Il s'agit même de l'une des cinq grandes priorités présentées par le maire, Michel Angers, dans le cadre du dépôt du rapport annuel 2011 de ce regroupement, hier après-midi à l'hôtel de ville. Le document a été adopté en séance spéciale du conseil en fin d'après-midi.
En septembre pourtant, au moment du dévoilement du plan d'action 2011-2016, M. Angers demeurait plutôt tiède à l'idée de solliciter à nouveau les divers ministères. Il rappelait que les partenaires comme le Centre local de développement et la Société d'aide au développement des collectivités disposaient déjà de nombreux outils pour appuyer les projets.
Il semble que le comité ait approfondi sa réflexion sur cette stratégie au cours des derniers mois. Rappelons que les sommes consenties à la suite de la fermeture de l'usine Belgo devraient être pratiquement épuisées à la fin de l'année.
«Nous avons rediscuté de cette question et finalement, on s'est demandé pourquoi ne pas aller voir?», lance M. Angers.
Le maire reconnaît que le sentiment d'urgence qui prévalait à l'automne 2007 s'est passablement estompé. Par contre, la disponibilité de ces fonds donne une plus-value au milieu, fait-il remarquer.
«La donne a changé. L'élan est là, mais c'est toujours fragile», rappelle-t-il. «Nous parlons du centre de données fiscales, de Rio Tinto Alcan, de Produits forestiers Résolu... La partie n'est pas encore gagnée.

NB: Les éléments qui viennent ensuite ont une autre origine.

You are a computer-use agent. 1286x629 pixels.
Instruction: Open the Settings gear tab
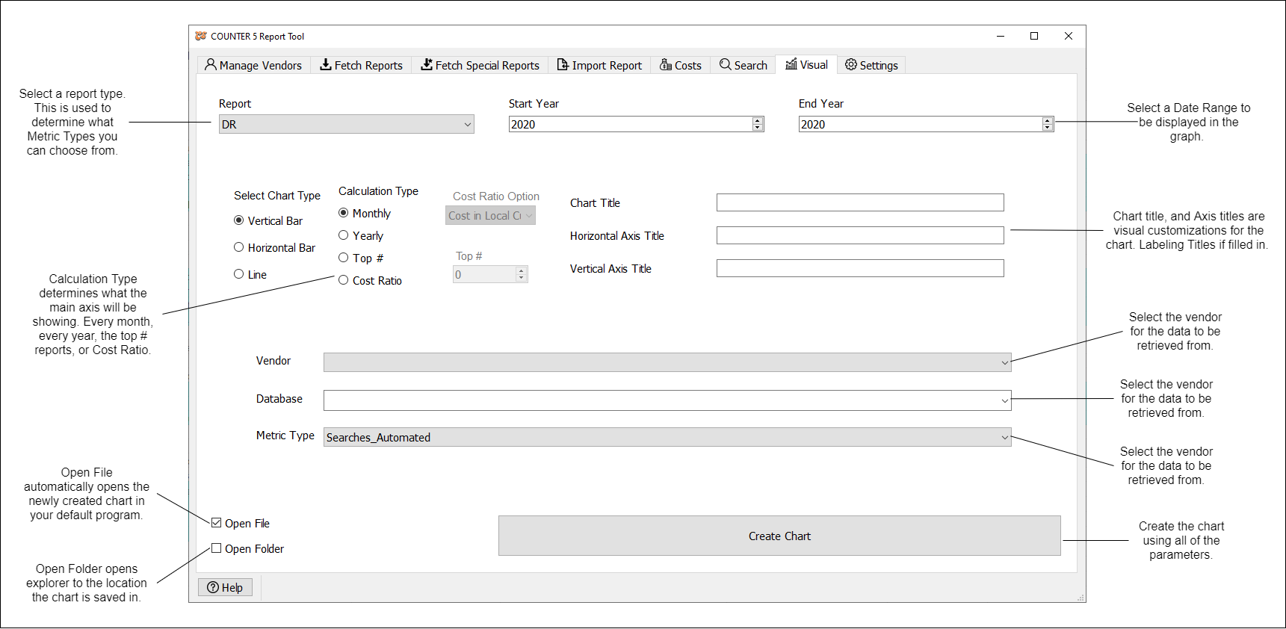click(871, 66)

Il faut lutter tous les jours.»
Quelques mois après l'inoubliable annonce de la fermeture de l'usine Belgo, Shawinigan obtenait 750 000 $ du Fonds d'aide aux municipalités mono-industrielles, 500 000 $ du Fonds de soutien aux territoires en difficultés et 220 000 $ de Développement économique Canada.

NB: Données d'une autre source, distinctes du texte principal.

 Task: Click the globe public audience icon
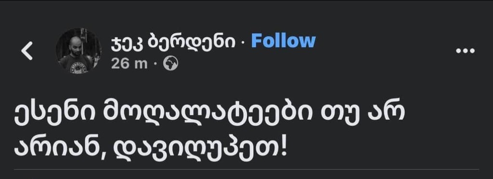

L'an dernier, le FAMM a versé 85 000 $ pour trois projets. Près des deux tiers de l'enveloppe initiale ont déjà été versés depuis 2008.
Dans le cas du FSTD, 7 projets ont été appuyés en 2011, pour un total de 68 588 $. Dans ce cas, il reste un peu moins de 60 000 $ sur les 500 000 $ du début. Enfin, la subvention accordée par DEC dans le même cadre est épuisée à près de 99 %. L'an dernier, un peu plus de 10 600 $ ont été versés à deux projets à partir de cette enveloppe.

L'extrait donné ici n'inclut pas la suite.